137. Cette référence préalable et transversale à la couverture des coûts d'EDF structure tout l'article R. 337-19. Cette contrainte crée une tension au sein de cet article chaque fois qu'on cherche à intégrer à l'empilement des coûts des éléments exogènes non directement liés à l'activité de fourniture d'EDF.

138. Ainsi, dans son avis de 2014, l'Autorité avait relevé que le calcul du complément de fourniture partait de l'hypothèse de la pertinence d'une moyenne de prix de marché pour approximer la politique d'approvisionnement d'EDF. Elle avait alors accepté la rédaction proposée après avoir constaté que : " Si cette hypothèse est vérifiée, les coûts du complément d'approvisionnement d'EDF pourraient être correctement reflétés par les prix des contrats à terme sur le marché de gros.(…/…) Selon le ministère de l'énergie, interrogé sur ce point lors de la séance, les prix des contrats à terme seraient, lorsqu'ils sont bien choisis, une bonne approximation des coûts supportés par EDF pour son complément de fourniture hors parc nucléaire ". *26

139. Dans le sens contraire, s'agissant des coûts commerciaux, l'Autorité s'était opposée à la prise en compte de coûts des concurrents d'EDF en observant que : " aucun élément du dossier ou exposé oralement lors de la séance ne vient établir que les coûts commerciaux des opérateurs alternatifs sont suffisamment convergents pour donner, chacun séparément ou en moyenne, une bonne approximation des coûts commerciaux d'EDF. ".

140. Elle avait émis des doutes sur la possibilité de s'exonérer de l'obligation de calculer ces coûts en auditant la comptabilité analytique d'EDF et avait, en conséquence, invité le gouvernement à faire preuve de simplicité : " L'Autorité recommande donc de revenir à la rédaction initiale du projet de décret afin de prévoir que les coûts de commercialisation pris en compte dans la structure des TRV sont ceux supportés par EDF pour la fourniture de ces tarifs " *27. Cette proposition n'avait pas été retenue.
++++
■ EXERCICE 1
Recopiez le texte sur les coûts d'EDF de « 137. Cette référence » à « de fourniture d'EDF. ».
■ EXERCICE 2
Prolongez le texte sur les coûts d'EDF après sa dernière phrase.
Ces lignes n'ont aucun lien avec le texte sur les coûts d'EDF.

■ SÉRIE DE LIGNES
++++
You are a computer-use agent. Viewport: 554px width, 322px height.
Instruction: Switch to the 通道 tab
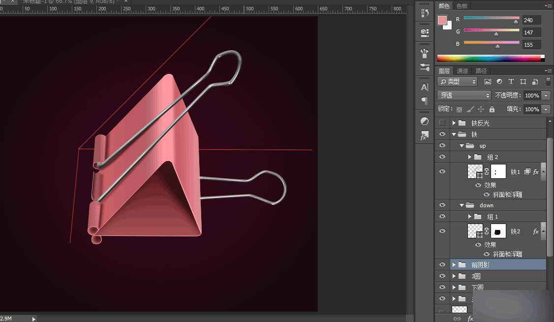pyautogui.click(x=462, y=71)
++++
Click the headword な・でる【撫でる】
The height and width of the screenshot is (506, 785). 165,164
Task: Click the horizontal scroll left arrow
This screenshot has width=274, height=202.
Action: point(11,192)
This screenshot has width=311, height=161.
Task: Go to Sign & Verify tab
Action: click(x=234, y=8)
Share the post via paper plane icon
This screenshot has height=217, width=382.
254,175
++++
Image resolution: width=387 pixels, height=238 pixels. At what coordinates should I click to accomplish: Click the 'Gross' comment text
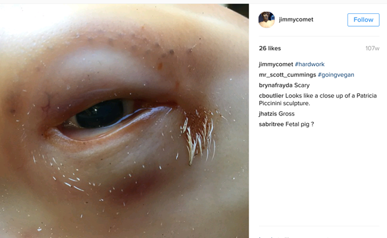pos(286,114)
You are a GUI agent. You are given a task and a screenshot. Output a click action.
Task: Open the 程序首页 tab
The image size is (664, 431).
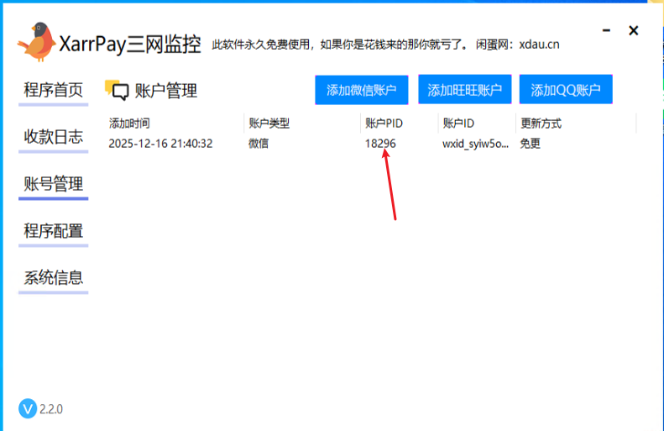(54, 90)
++++
■ RÉSULTAT 1
137. Cette référence préalable et transversale à la couverture des coûts d'EDF structure tout l'article R. 337-19. Cette contrainte crée une tension au sein de cet article chaque fois qu'on cherche à intégrer à l'empilement des coûts des éléments exogènes non directement liés à l'activité de fourniture d'EDF.

■ RÉSULTAT 2
141. Ce dernier exemple est particulièrement instructif car le texte final avait retenu une formulation encore différente, visant " les coûts de commercialisation d'un fournisseur d'électricité au moins aussi efficace qu'Electricité de France ", qui s'est révélée inapplicable en pratique, la CRE continuant d'auditer chaque année les coûts commerciaux d'EDF pour les répercuter dans les TRV. La mention des " coûts d'un concurrent aussi efficace qu'EDF " plutôt que des " coûts d'EDF " dans l'article R. 337-19 reste donc purement déclarative tant qu'une méthode permettant de calculer le premier type de coûts autrement qu'en calculant le second n'aura pu être définie.

142. Cette absence de portée pratique de la rédaction retenue était prévisible comme l'avait relevé l'Autorité dans son avis : " En visant simultanément, voire cumulativement, les coûts d'un fournisseur, sans plus de précision, et les coûts d'EDF, cette nouvelle formulation est beaucoup moins claire que la précédente, ce qui est de nature à rendre malaisés son interprétation, son application et son contrôle par le juge. " *28

143. On ne peut donc exclure que la mention, au deuxième alinéa du même article R. 337-19, d'une prise en compte de l'atteinte du plafond de l'ARENH, dans la composante du coût de l'ARENH, sans définir une méthode précise pour le faire, soit purement déclarative tant que cette méthode ne sera pas explicitée dans un texte de niveau suffisant pour respecter la hiérarchie des normes.

144. Or, vu la complexité de cette question, le juge n'aurait pas nécessairement la possibilité de se référer à une méthode implicite, immédiatement intuitive, ou d'en produire aisément une qui soit incontestable, sans l'appui d'un texte. Ces points sont examinés ci-après.

Les incertitudes sur la détermination de la méthode

145. L'article R. 337-19 du code de l'énergie définit la composante ARENH de la manière suivante : " Le coût de l'accès régulé à l'électricité nucléaire historique est déterminé en fonction du prix de l'accès régulé à l'électricité nucléaire historique appliqué au prorata de la quantité de produit théorique calculée en application de l'article R. 336-14, compte tenu, le cas échéant, de l'atteinte du volume global maximal d'électricité nucléaire historique fixé par l'article L. 336-2. ".

146. Le coût de l'ARENH est donc le produit d'un prix par un volume d'énergie électrique.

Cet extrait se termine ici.